Regarding DBs...MMOs don't rely on them that much, it's safe to have everything in memory and persiste from time to time, and if it goes down, you just pull the backup and are good to go.
I've some other posts planned about this topic, I don't know when or even if im going to deliver, but you are free to follow the blog and receive the update if I ever do.
Tangent: Imho, the only reason it is good is because it's not as grindy and / or the community just didn't put as much emphasis on min-maxing things. GearScore was a thing of course, but theory crafting wasn't anywhere close to what we have now.
Not sure that's true for me, very good raids (minus the trial). Ulduar and Icecrown being the highlights for my guild. Though didn't mind the single boss ones either. Trial was a little janky though but the fights were fun. The big progression guild we were part of up through burning crusade wanted to leave for greener server pastures, a handful of us were kinda done with hard progression and the cuthroat nature of it. Picked up a few more and did 10mans/hardmodes mostly. Hooked up with another guild like us for 25man but we only cleared those hard modes once.. 25man was still a management nightmare...
Played through pandaland, skipped warlords, came back for some of legion and then finally broke the habit.
I liked the article! Do you know of MMOs that try to use database techniques like write-ahead-logs and log-sequence-numbers for persistence/replication? The nice thing about these techniques is that you can replicate state in a consistent way - so you could have multiple game state services all providing equivalent reads
haha, no I think they were giving a heads up to potential readers as to what they think is the interesting or unique points in the post. Still funny though :)
yep, I choose C89 for this project because there's no Object/Prototype/Class/overloaded bullshit, you get what you wrote and no more, i think it's easier to understand than any other high level language where you have to use obscure things by design.
Actually, this tutorial is not just about "building a game engine in C89", it's more about learning the concepts behind game engines, the language and the code is just illustrative examples.
I like C, but you definitely don’t “get what you wrote” in any meaningful way. You absolutely have to understand all sorts of nuance about undefined behavior, the size of primitives on various architectures, etc. I’m not advocating for C++, but pointing out that C is far more error prone and surprising than many HLLs. And this doesn’t touch on the regular error prone things about C, like memory management, array indexing, etc.
yep, i said "get what you wrote" and it's true, if you want your iterations to not get out of range you have to do it yourself, if you want to make a dynamic array you have to do it yourself and if something is not working as expected means that you wrote something wrong, that's far from the opaque flexible behaivour on javascript, f.e.
I meant that i think is easier to understand C than other languages cause you see all the flow without weird library stuff, maybe i'm wrong, dunno :(
Like I said, I wasn't commenting about out-of-range or those other things, I was commenting about the surprising undefined behaviors. :) JavaScript and many other HLLs have their criticisms, but they are generally far less surprising than C. In particular, there are languages like Rust and (to a lesser extent) Go which lack many of the dynamic runtime features of scripting/VM languages and behave very similarly to C, but with far fewer footguns (e.g., no architectures with 9-bit chars!).

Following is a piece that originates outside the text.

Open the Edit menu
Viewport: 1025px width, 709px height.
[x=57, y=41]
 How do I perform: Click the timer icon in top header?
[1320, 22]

Absolutely, i stick to C89 in this serie for clarity as you said, knowing what a game engine does under the hood is the only point here and C is a self explanatory language by design (even if it can be "tricky" sometimes), Im also doing tricky things with it (not that tricky anyways) like the method-like function pointers in the structures that can be "obscure" for those who only work with high level languages but i'm trying to explain everything with detail.
As i said previously, i'd never do a profesional game proyect (or even a hobby one to be sold) with C89, it takes lots of boilerplate and it feels like reinventing the wheel over and over. I'll have to code a hash map approach, a growing array (already did), a "garbage collector" in C89, things that you either don't need or have in the C++ Stdlib, so yep, you are absolutely right.
Also, i enjoy C :D
Maybe after this i could do the same with C++ macroprogramming
I like your approach, mostly because it's bottom-up, and because this is an excellent opportunity to illustrate common pitfalls. Those pitfalls can be identified using sanitizers (-fsanitize=undefined,leak,address,thread etc). With the correct CI setup you'll have a safety net, where sanitizers provide precise motivations why one approach works, and another also works, but at risk of undefined behaviour.
I have no opinion on use of C89 instead of C++, since that's just an implementation detail. Also, for your purposes, it works to your advantage, since C is basically the white-box of C++.
this is not about SDL, it's just an easy way to open a window, import assets, handle events and reproduce sound.
Would you like to see a tutorial about how to do that in c89 compatible with windows, mac, Gnu/linux, consoles, etc? it'd take half million lines and 3 years.